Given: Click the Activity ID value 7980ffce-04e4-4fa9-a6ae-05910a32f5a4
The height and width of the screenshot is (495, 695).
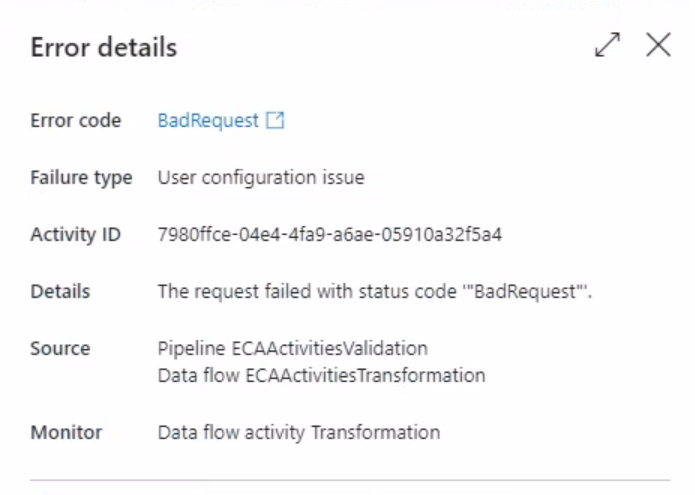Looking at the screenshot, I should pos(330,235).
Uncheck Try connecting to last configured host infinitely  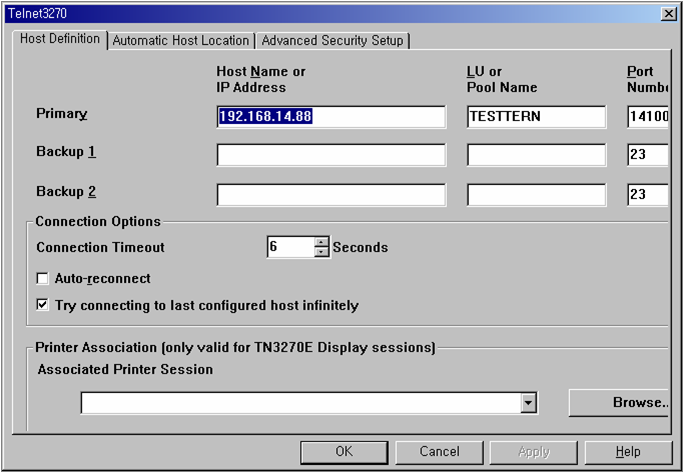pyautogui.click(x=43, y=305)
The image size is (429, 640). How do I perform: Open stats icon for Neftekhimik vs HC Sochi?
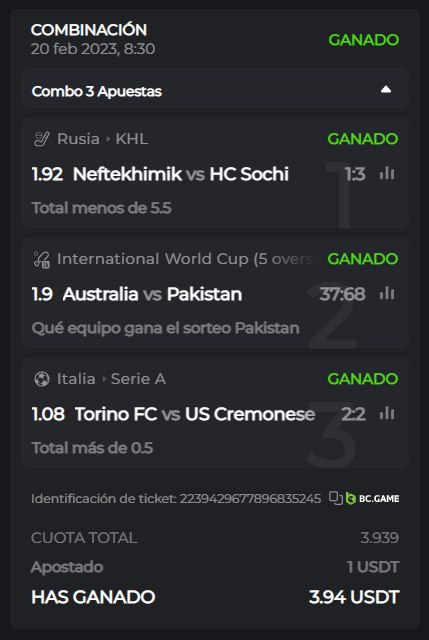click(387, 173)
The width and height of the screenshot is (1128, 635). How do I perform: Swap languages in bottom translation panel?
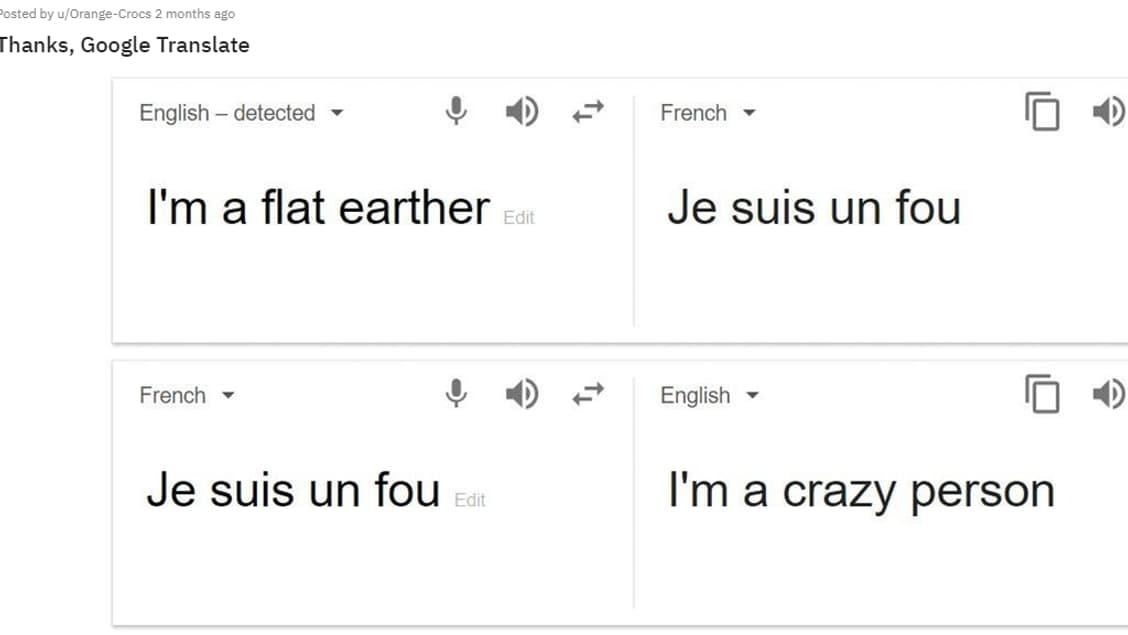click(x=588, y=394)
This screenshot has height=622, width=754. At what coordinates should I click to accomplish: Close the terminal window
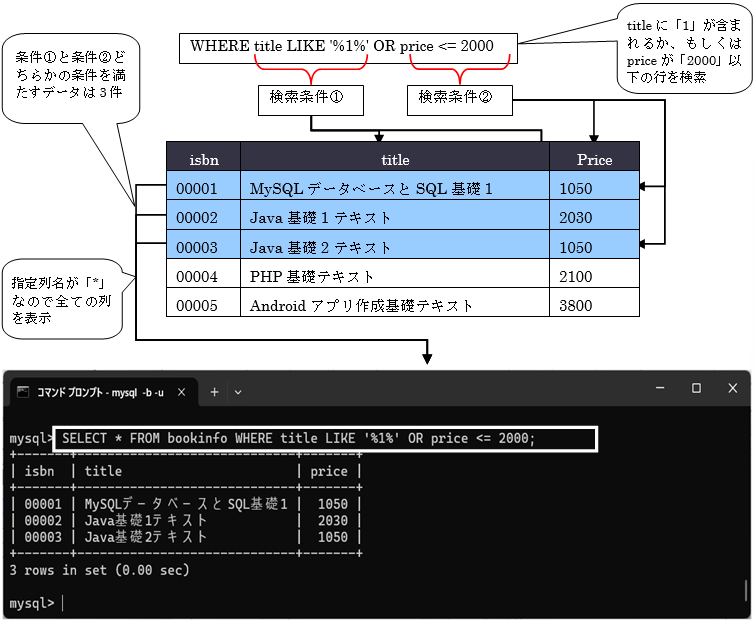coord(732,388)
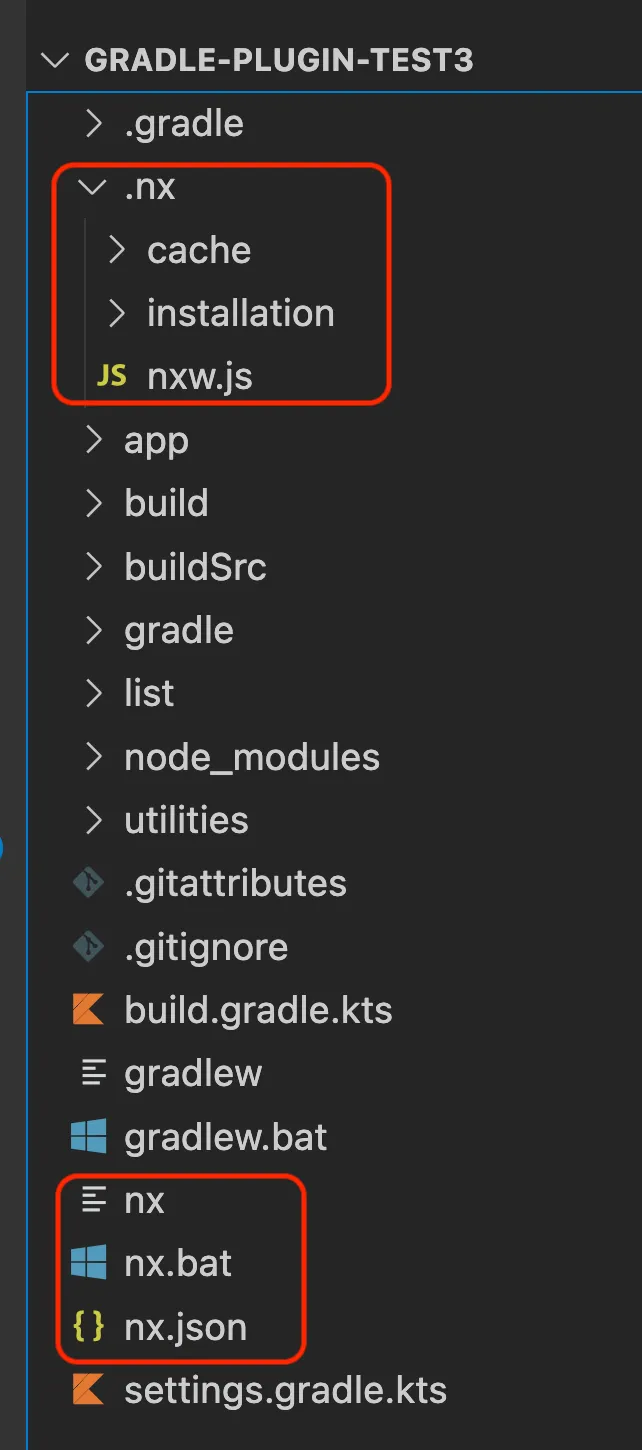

■ **Description of the task**
Locate every line of the items above that contains the word "perform", and copy each such line in full.

■ **Exercise result**
The image size is (429, 640). How do I perform: Open stats icon for Neftekhimik vs HC Sochi?
The width and height of the screenshot is (1128, 635). How do I perform: Swap languages in bottom translation panel?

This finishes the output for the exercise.